Entries for locating words and elements:
# # # #
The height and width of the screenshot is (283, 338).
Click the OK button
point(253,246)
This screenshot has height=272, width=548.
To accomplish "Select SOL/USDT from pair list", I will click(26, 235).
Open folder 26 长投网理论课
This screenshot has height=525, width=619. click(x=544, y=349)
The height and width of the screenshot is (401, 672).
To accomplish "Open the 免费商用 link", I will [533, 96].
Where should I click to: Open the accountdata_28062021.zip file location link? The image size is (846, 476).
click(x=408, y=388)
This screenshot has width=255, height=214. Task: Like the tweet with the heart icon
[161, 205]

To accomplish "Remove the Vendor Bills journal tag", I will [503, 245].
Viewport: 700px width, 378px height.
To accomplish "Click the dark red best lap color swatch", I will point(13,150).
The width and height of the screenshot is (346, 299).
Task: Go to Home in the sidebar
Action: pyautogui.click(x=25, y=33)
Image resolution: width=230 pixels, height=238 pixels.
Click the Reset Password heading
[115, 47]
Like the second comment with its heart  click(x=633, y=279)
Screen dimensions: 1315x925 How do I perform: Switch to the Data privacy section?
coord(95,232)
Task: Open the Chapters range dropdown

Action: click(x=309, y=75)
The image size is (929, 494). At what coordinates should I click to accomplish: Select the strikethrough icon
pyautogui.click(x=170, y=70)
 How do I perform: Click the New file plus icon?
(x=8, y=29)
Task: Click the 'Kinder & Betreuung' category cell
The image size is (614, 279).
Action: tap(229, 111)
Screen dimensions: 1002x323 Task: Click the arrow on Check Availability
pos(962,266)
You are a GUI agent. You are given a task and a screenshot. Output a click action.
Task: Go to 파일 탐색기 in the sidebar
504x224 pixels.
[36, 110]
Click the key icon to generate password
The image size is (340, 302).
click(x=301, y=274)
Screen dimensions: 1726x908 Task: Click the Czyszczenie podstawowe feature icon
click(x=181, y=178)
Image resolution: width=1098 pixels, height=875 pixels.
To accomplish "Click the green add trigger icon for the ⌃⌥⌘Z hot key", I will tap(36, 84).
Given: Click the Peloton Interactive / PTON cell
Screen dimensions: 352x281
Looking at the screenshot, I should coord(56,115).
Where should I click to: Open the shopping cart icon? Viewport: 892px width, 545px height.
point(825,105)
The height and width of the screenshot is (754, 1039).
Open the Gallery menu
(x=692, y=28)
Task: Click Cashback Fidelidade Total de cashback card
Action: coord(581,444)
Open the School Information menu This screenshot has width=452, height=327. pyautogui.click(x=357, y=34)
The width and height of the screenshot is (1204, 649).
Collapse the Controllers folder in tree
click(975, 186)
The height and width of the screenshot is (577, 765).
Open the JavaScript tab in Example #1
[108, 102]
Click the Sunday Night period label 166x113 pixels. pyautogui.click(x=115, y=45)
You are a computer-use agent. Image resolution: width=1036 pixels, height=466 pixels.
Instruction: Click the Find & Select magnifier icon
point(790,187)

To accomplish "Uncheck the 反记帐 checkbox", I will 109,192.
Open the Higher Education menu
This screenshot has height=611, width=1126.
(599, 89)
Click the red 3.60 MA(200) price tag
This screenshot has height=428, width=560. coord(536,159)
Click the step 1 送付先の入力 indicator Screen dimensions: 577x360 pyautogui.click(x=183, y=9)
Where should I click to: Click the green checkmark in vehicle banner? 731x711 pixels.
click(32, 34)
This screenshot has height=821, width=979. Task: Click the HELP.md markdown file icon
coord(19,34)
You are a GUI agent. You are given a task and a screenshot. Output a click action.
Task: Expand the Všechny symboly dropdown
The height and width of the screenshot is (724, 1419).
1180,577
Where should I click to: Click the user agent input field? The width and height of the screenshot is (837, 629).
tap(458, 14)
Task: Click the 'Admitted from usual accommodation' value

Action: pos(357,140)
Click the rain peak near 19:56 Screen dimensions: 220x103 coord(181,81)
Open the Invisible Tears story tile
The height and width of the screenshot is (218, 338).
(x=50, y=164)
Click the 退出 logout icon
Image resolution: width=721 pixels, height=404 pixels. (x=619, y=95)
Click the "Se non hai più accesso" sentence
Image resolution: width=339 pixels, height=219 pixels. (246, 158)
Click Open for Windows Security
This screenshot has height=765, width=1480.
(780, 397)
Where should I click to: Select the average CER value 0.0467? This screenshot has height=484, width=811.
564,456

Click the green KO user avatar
# # # #
Copy every line of the listing above word for word.

:: Result of the exercise ::
The height and width of the screenshot is (283, 338).
Click the OK button
point(253,246)
This screenshot has height=272, width=548.
To accomplish "Select SOL/USDT from pair list", I will click(26, 235).
Open folder 26 长投网理论课
This screenshot has height=525, width=619. click(x=544, y=349)
The height and width of the screenshot is (401, 672).
To accomplish "Open the 免费商用 link", I will [533, 96].
Where should I click to: Open the accountdata_28062021.zip file location link? The image size is (846, 476).
click(x=408, y=388)
This screenshot has width=255, height=214. Task: Like the tweet with the heart icon
[161, 205]

To accomplish "Remove the Vendor Bills journal tag", I will [503, 245].
Viewport: 700px width, 378px height.
To accomplish "Click the dark red best lap color swatch", I will point(13,150).
The width and height of the screenshot is (346, 299).
Task: Go to Home in the sidebar
Action: pyautogui.click(x=25, y=33)
Image resolution: width=230 pixels, height=238 pixels.
Click the Reset Password heading
[115, 47]
Like the second comment with its heart  click(x=633, y=279)
Screen dimensions: 1315x925 How do I perform: Switch to the Data privacy section?
coord(95,232)
Task: Open the Chapters range dropdown

Action: click(x=309, y=75)
The image size is (929, 494). At what coordinates should I click to accomplish: Select the strikethrough icon
pyautogui.click(x=170, y=70)
 How do I perform: Click the New file plus icon?
(x=8, y=29)
Task: Click the 'Kinder & Betreuung' category cell
The image size is (614, 279).
Action: tap(229, 111)
Screen dimensions: 1002x323 Task: Click the arrow on Check Availability
pos(962,266)
You are a GUI agent. You are given a task and a screenshot. Output a click action.
Task: Go to 파일 탐색기 in the sidebar
504x224 pixels.
[36, 110]
Click the key icon to generate password
The image size is (340, 302).
click(x=301, y=274)
Screen dimensions: 1726x908 Task: Click the Czyszczenie podstawowe feature icon
click(x=181, y=178)
Image resolution: width=1098 pixels, height=875 pixels.
To accomplish "Click the green add trigger icon for the ⌃⌥⌘Z hot key", I will tap(36, 84).
Given: Click the Peloton Interactive / PTON cell
Screen dimensions: 352x281
Looking at the screenshot, I should coord(56,115).
Where should I click to: Open the shopping cart icon? Viewport: 892px width, 545px height.
point(825,105)
The height and width of the screenshot is (754, 1039).
Open the Gallery menu
(x=692, y=28)
Task: Click Cashback Fidelidade Total de cashback card
Action: coord(581,444)
Open the School Information menu This screenshot has width=452, height=327. pyautogui.click(x=357, y=34)
The width and height of the screenshot is (1204, 649).
Collapse the Controllers folder in tree
click(975, 186)
The height and width of the screenshot is (577, 765).
Open the JavaScript tab in Example #1
[108, 102]
Click the Sunday Night period label 166x113 pixels. pyautogui.click(x=115, y=45)
You are a computer-use agent. Image resolution: width=1036 pixels, height=466 pixels.
Instruction: Click the Find & Select magnifier icon
point(790,187)

To accomplish "Uncheck the 反记帐 checkbox", I will 109,192.
Open the Higher Education menu
This screenshot has height=611, width=1126.
(599, 89)
Click the red 3.60 MA(200) price tag
This screenshot has height=428, width=560. coord(536,159)
Click the step 1 送付先の入力 indicator Screen dimensions: 577x360 pyautogui.click(x=183, y=9)
Where should I click to: Click the green checkmark in vehicle banner? 731x711 pixels.
click(32, 34)
This screenshot has height=821, width=979. Task: Click the HELP.md markdown file icon
coord(19,34)
You are a GUI agent. You are given a task and a screenshot. Output a click action.
Task: Expand the Všechny symboly dropdown
The height and width of the screenshot is (724, 1419).
1180,577
Where should I click to: Click the user agent input field? The width and height of the screenshot is (837, 629).
tap(458, 14)
Task: Click the 'Admitted from usual accommodation' value

Action: pos(357,140)
Click the rain peak near 19:56 Screen dimensions: 220x103 coord(181,81)
Open the Invisible Tears story tile
The height and width of the screenshot is (218, 338).
(x=50, y=164)
Click the 退出 logout icon
Image resolution: width=721 pixels, height=404 pixels. (x=619, y=95)
Click the "Se non hai più accesso" sentence
Image resolution: width=339 pixels, height=219 pixels. (246, 158)
Click Open for Windows Security
This screenshot has height=765, width=1480.
(780, 397)
Where should I click to: Select the average CER value 0.0467? This screenshot has height=484, width=811.
564,456

Click the green KO user avatar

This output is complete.